Revision as of 18:01, 22 March 2021

Problem

A convex quadrilateral has area $30$ and side lengths $5, 6, 9,$ and $7,$ in that order. Denote by $\theta$ the measure of the acute angle formed by the diagonals of the quadrilateral. Then $\tan \theta$ can be written in the form $\tfrac{m}{n}$, where $m$ and $n$ are relatively prime positive integers. Find $m + n$.

Solution 1

We denote by $A$, $B$, $C$ and $D$ four vertices of this quadrilateral, such that $AB = 5$, $BC = 6$, $CD = 9$, $DA = 7$. We denote by $E$ the point that two diagonals $AC$ and $BD$ meet at. To simplify the notation, we denote $a = AE$, $b = BE$, $c = CE$, $d = DE$. We denote $\theta = \angle AED$.
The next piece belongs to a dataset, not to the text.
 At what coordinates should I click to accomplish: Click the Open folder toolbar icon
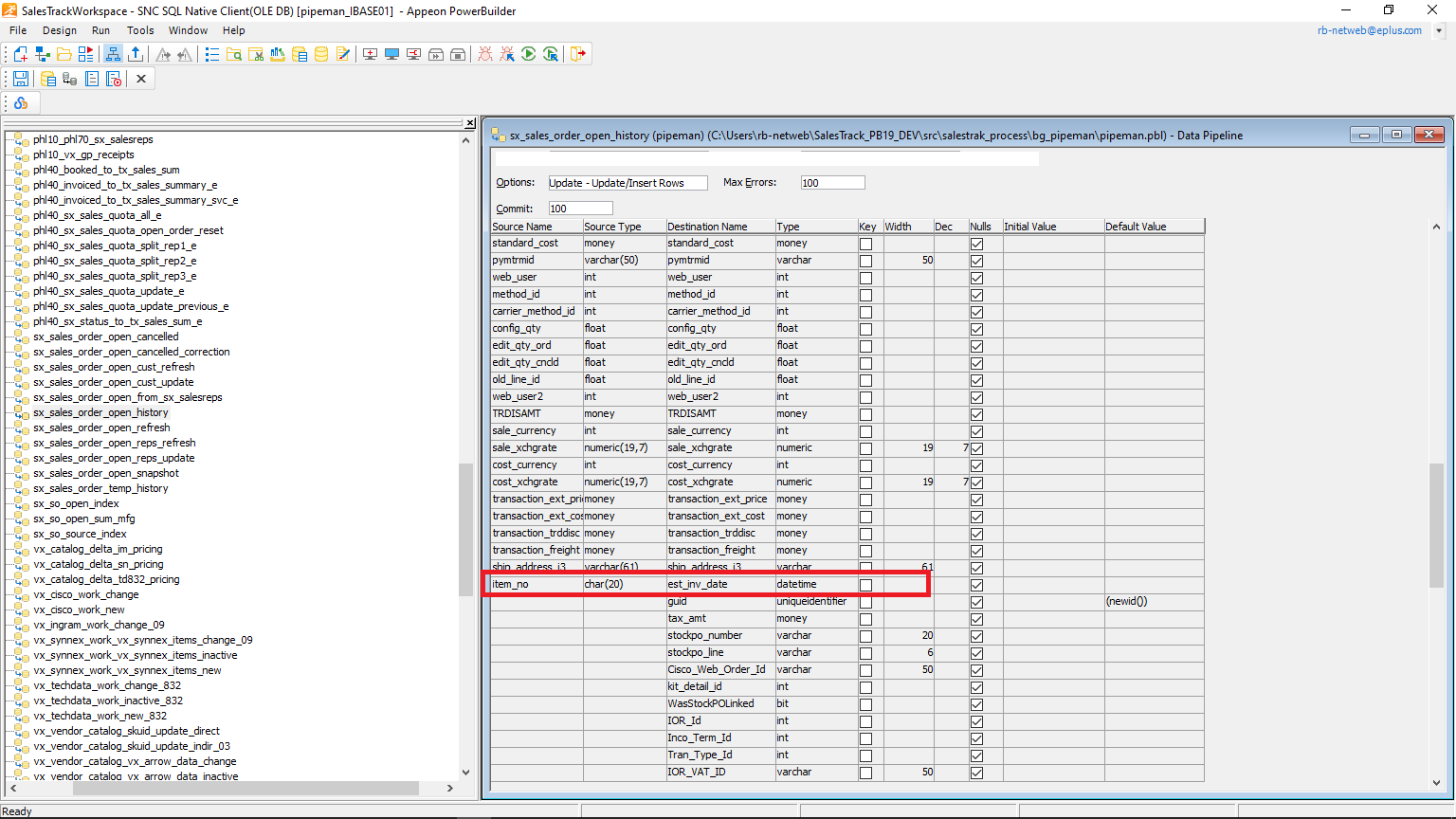(x=64, y=54)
First, we use the triangle area formula with sines to write down an equation of the area of the quadrilateral $ABCD$. We have ${\rm Area} \ ABCD = {\rm Area} \ \triangle ABE + {\rm Area} \ \triangle BCE + {\rm Area} \ \triangle CDE + {\rm Area} \ \triangle DAE = \frac{1}{2} ab \sin \angle AEB + \frac{1}{2} bc \sin \angle BEC + \frac{1}{2} cd \sin \angle CED + \frac{1}{2} da \sin \angle DEA = \frac{1}{2} \left( ab + bc + cd + da \right) \sin \theta$.

Because ${\rm Area} \ ABCD = 30$, we have $\left( ab + bc + cd + da \right) \sin \theta = 60$. We index this equation as Eq (1).

Second, we use the law of cosines to establish four equations for four sides of the quadrilateral $ABCD$.

By applying the law of cosines to $\triangle AEB$, we have $a^2 + b^2 - 2 a b \cos \angle AEB = AB^2 = 5^2$. Note that $\cos \angle AEB = \cos \left( 180^\circ - \theta \right) = \cos \theta$.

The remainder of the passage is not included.